SALES PREVIEW / November Sales Paris 2022
An absence of grand collections, but some high-end collecting opportunities.
‘Important Design’ at Sotheby’s Paris
22nd November, 2022
‘Design’ at Christie’s Paris
29th November, 2022
NOVEMBER IS THE time for design collectors and followers to turn their attention to Paris, where Christie’s and Sotheby’s will hold their seasonal various owner sales. No grand collections are offered, but sound selections with a wide range of estimates. Lots range from the early 20th century, to contemporary creations such as Marc Newson’s unique ‘Orgone’ stretch lounge (Sotheby’s, Lot 79, estimate €400,000-600,000) or his experimental ‘Bodyjet’ (Christie’s, Lot 52, estimate €40,000-60,000).
Sotheby’s will be offering 177 lots on the 22nd of November under the highly commercial patronage of star decorator Jacques Granges who has curated the catalogue. Amongst the eclectic sale, there is a rare opportunity to acquire a private commission by Carlo Mollino (Lot 146, estimate €120,000-180,000). Although it is a late work, leaning towards an “architectural” look – rather than the striking organic sculptures that broke auction records – the lightness of the lines and the exquisite details of this cabinet are breathtaking.
The following week, on the 29th of November, Christie’s will put 140 lots under the hammer. The sale will offer 31 lots by Line Vautrin, a regular favourite of galleries and auction houses as the festive season approaches. After the dedicated sale held by Christie’s last March (see the TDE sales review) the prices of the mirrors have been visibly raised – see, for instance, that the model ‘Folie’ that was estimated last March at €80,000-120,000, and sold for €327,600, is now estimated at €100,000-150,000 (Lot 70). The exquisite ‘Huître’ mirror (Lot 34) , meanwhile, is estimated €150,000-200,000. Jewellery and other objects by Line Vautrin still remain relatively accessible. Amongst the selection are the delicate ‘Boite à Sous’ (Lot 138, estimate €800-1,200).
Although seasoned collectors are probably awaiting the unveiling of the Perelman collection (the sale to be held at Sotheby’s New York on 6th December) – both auction houses still manage to impress with outstanding art deco and modernist works. The desk and chair made by Armand Albert Rateau for Jeanne Lanvin herself (Lot 21 and 22, estimates €200,000-250,000 and €40,000-60,000 respectively), or Marcel Coard’s desk (Lot 73, estimate €300,000-350,000) or the ‘Ski Bar’ by Paul Dupré-Lafon (Lot 122, estimate €120,000-180,000) offered at Sotheby’s are undoubtedly the highlights.

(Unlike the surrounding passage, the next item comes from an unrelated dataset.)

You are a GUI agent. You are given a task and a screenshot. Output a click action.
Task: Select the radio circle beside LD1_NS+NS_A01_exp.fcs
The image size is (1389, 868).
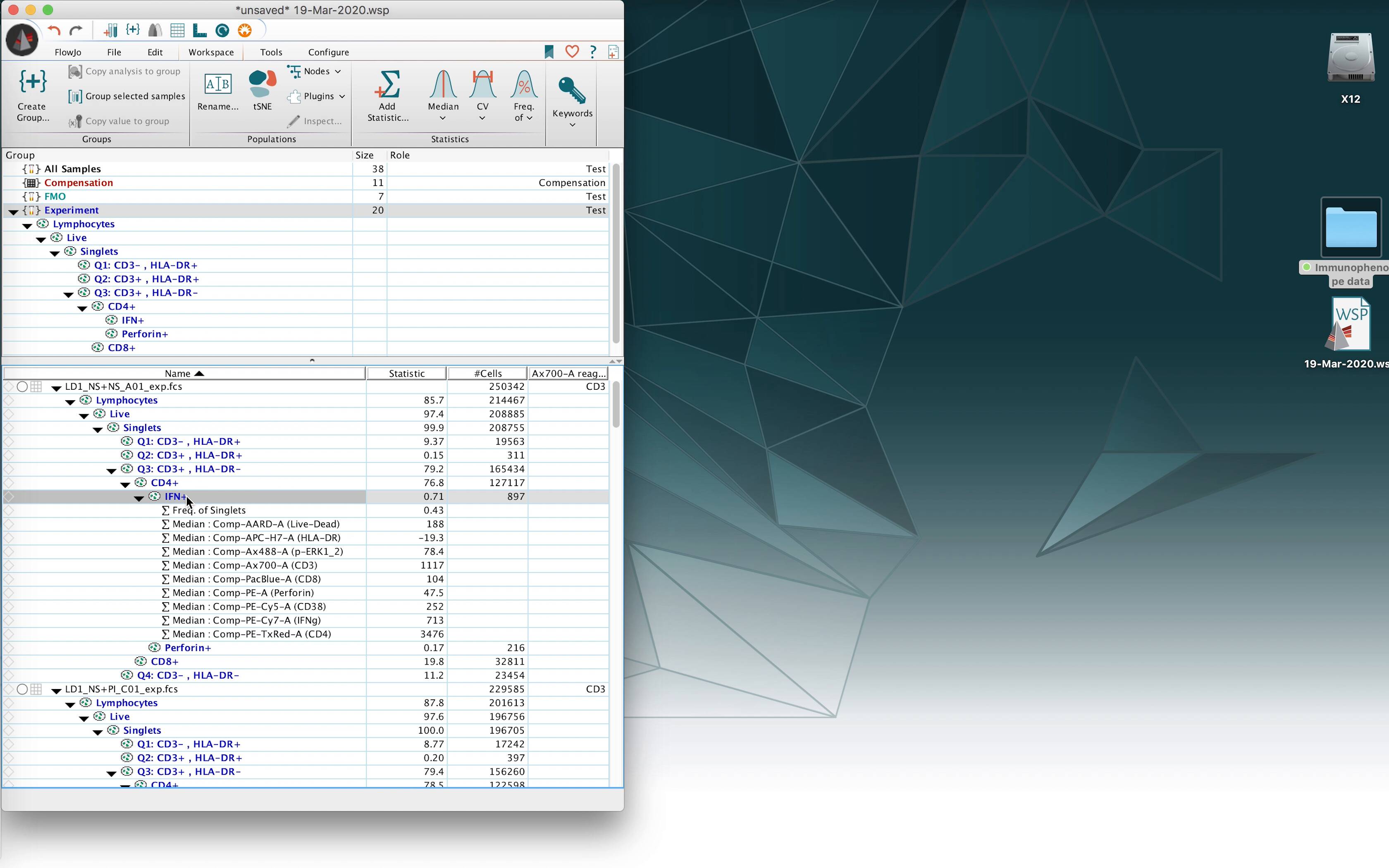coord(22,386)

Christie’s, however, is offering a very reasonably priced and delightful ensemble by André Groult (Lot 36-38, estimates €5,000-7,000, €3,000-5,000 and €2,000-3,000) coming directly from a private collection. In the modernist category, the work of Pierre Chareau is particularly well represented at Sotheby’s with, amongst others, a dining table originally made for the Dalsace family (Lot 15, estimate €50,000-60,000) that could be accompanied by the set of five ‘MF11’ armchairs offered at Christie’s (Lot 113, estimate €60,000-80,000).
Lovers of the cheerful curves by the design market darling will be able to admire – or acquire – classic and rare pieces. At Christie’s a rare low table from the Majdalani family (Lot 50, estimate €100,000-150,000) might raise a number of paddles and it will be interesting to see if the early ‘Secrétaire’ from 1937 (Lot 49, estimate €20,000-30,000) will catch similar attention.
Can there be a design sale without works by the celebrated French couple? In this case, the ‘Grenouille Fontaine’ (Christie’s Lot 97, estimate €400-600,000) or the ‘Tortue Topiaire’ (Sotheby’s Lot 89, estimate €150,000-200,000), both by François-Xavier Lalanne, must be mentioned. However, this is more out of duty than sheer enthusiasm, as the last dedicated sale gavel sounds are still resonating and the sale of Marie Lalanne’s collection has been announced (Christie’s New York, 7th December).
Finally, it is interesting to note that both auction houses are presenting a small section dedicated to the French 1980s. No surprises in the names put forward but perhaps a test to see if the market is evolving towards the ‘collectible’.
Perhaps no records will be broken in Paris but these sales offer truly high-end collecting opportunities.